Author: Dr. Spencer Lindholm
Anyone who has suffered a shoulder injury can tell you that they are not fun to deal with and (if left untreated) tend to linger far longer than most other injuries. The most common classification of shoulder injury seen with strength and conditioning is shoulder tendinopathy. This can involve any of the muscles that encompass the shoulder joint complex, but most commonly involved are the biceps tendon and rotator cuff tendon.

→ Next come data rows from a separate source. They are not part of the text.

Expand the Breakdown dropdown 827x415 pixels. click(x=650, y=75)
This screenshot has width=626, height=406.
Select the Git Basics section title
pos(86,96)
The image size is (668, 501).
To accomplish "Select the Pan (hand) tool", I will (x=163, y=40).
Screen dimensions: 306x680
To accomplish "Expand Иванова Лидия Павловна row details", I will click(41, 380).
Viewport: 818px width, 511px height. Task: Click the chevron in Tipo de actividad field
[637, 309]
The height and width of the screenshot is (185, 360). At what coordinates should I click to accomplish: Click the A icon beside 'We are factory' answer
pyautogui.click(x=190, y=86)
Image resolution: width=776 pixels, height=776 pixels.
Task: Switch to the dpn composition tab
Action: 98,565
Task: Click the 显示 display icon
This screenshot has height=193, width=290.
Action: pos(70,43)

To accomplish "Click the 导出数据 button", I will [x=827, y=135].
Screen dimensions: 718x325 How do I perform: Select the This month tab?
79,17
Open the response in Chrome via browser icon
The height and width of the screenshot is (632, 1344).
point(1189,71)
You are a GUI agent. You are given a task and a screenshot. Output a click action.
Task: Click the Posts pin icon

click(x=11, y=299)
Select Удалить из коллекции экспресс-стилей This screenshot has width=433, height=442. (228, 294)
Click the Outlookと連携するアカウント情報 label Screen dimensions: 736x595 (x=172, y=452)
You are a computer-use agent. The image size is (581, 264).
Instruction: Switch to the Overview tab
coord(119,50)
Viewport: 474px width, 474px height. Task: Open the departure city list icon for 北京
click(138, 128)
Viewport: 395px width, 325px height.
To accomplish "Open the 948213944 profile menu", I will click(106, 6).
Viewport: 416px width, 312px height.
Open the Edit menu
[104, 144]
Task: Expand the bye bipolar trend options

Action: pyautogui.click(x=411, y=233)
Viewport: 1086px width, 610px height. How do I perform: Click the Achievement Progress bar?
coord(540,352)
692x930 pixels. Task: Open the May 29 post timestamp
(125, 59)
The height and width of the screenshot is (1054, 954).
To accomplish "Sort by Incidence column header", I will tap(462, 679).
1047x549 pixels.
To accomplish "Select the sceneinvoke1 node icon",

There are several sub-classifications of tendinopathy including tendinitis and tendinosis. Tendinitis refers to an acute tendon injury which is accompanied by inflammation. Tendinosis refers to a chronic tendon injury with degeneration at the cellular level and not accompanied by inflammation. If left untreated, shoulder tendinopathy can often lead to a tear of the involved tendon as well as degenerative calcific tendinosis with various factors leading to this slow progressive change. The most common cause of shoulder injury is the result of repeated overuse, or micro-trauma. Shoulder injuries typically do not occur as a result of one trauma, as many assume. The more severe and more frequent injury occurs directly affects the resulting progression, worsening and degeneration.
Four separate muscles make up the rotator cuff group in the shoulder. Rotator cuff injuries commonly result from poor mechanics/movement in the shoulder and overall weakness. Injury to this group often causes local swelling, tenderness and pain on the top, side, and back of the shoulder. Pain and stiffness is common when lifting your arm. Over time, overuse and minor rotator cuff injuries can lead to tears or even degenerative changes leading to rupture or tearing of the muscle or tendon. Bicipital tendinopathy commonly occurs as a result of rapid and repetitive eccentric (lengthening) loading of the biceps causing increased tension and strain on the proximal tendon where it attaches at the shoulder. This can occur from high repetition pull-ups with poor technique as well as progressing too quickly with the olympic lifts, namely snatches, which places the biceps tendon under an enormous amount of tension in the overhead position.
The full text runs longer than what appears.